BGH, 24.03.2011 - IX ZB 80/11 - Keine selbstständige Erwerbstätigkeit eines Schuldners bei nur gelegentlich ausgeübter wirtschaftlicher Nebentätigkeit bei gleichzeitiger und abhängiger Beschäftigung i.R.e. Regelinsolvenzverfahrens

Bundesgerichtshof
Beschl. v. 24.03.2011, Az.: IX ZB 80/11
Gericht: BGH
Entscheidungsform: Beschluss
Datum: 24.03.2011
Referenz: JurionRS 2011, 14891
Aktenzeichen: IX ZB 80/11
 

Verfahrensgang:

vorgehend:

AG Nürnberg - 25.11.2010 - AZ: 8211 IN 1903/09

LG Nürnberg - 04.02.2011 - AZ: 11 T 10430/10

Fundstellen:

BB 2011, 1217-1218

DB 2011, 8

DB 2011, 1219

GuT 2012, 51-52

InsbürO 2011, 273

MDR 2011, 756

NJ 2011, 4

NJ 2011, 477

NJW-RR 2011, 1068-1069

NJW-Spezial 2011, 373

NZI 2011, 410-411

RENOpraxis 2011, 153

VuR 2011, 307-308

WM 2011, 946-947

ZAP 2011, 552

ZAP EN-Nr. 360/2011

ZInsO 2011, 932-933

ZIP 2011, 966-968

ZVI 2011, 292-293

Amtlicher Leitsatz:

InsO § 304 Abs. 1 Satz 1

Der Grundsatz, dass ein Schuldner auch dann unter die Vorschriften des Regelinsolvenzverfahrens fällt, wenn er neben einer abhängigen Beschäftigung einer wirtschaftlich selbständigen Nebentätigkeit nachgeht, gilt nur dann, wenn die Nebentätigkeit einen nennenswerten Umfang erreicht und sich organisatorisch verfestigt hat; eine nur gelegentlich ausgeübte Tätigkeit, die sich nicht zu einer einheitlichen Organisation verdichtet hat, ist keine selbständige Erwerbstätigkeit.

Der IX. Zivilsenat des Bundesgerichtshofs hat
durch
den Vorsitzenden Richter Prof.
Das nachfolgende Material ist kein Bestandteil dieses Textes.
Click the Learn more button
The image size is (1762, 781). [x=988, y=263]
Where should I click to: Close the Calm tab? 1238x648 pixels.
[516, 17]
Dr. Kayser,
den Richter Vill, die Richterin Lohmann,
die Richter Dr. Fischer und Dr. Pape
am 24. März 2011
beschlossen:

Tenor:

Der Antrag des Rechtsbeschwerdeführers auf Bewilligung von Prozesskostenhilfe für die Durchführung des Rechtsbeschwerdeverfahrens gegen den Beschluss der 11. Zivilkammer des Landgerichts Nürnberg-Fürth vom 4. Februar 2011 wird abgelehnt.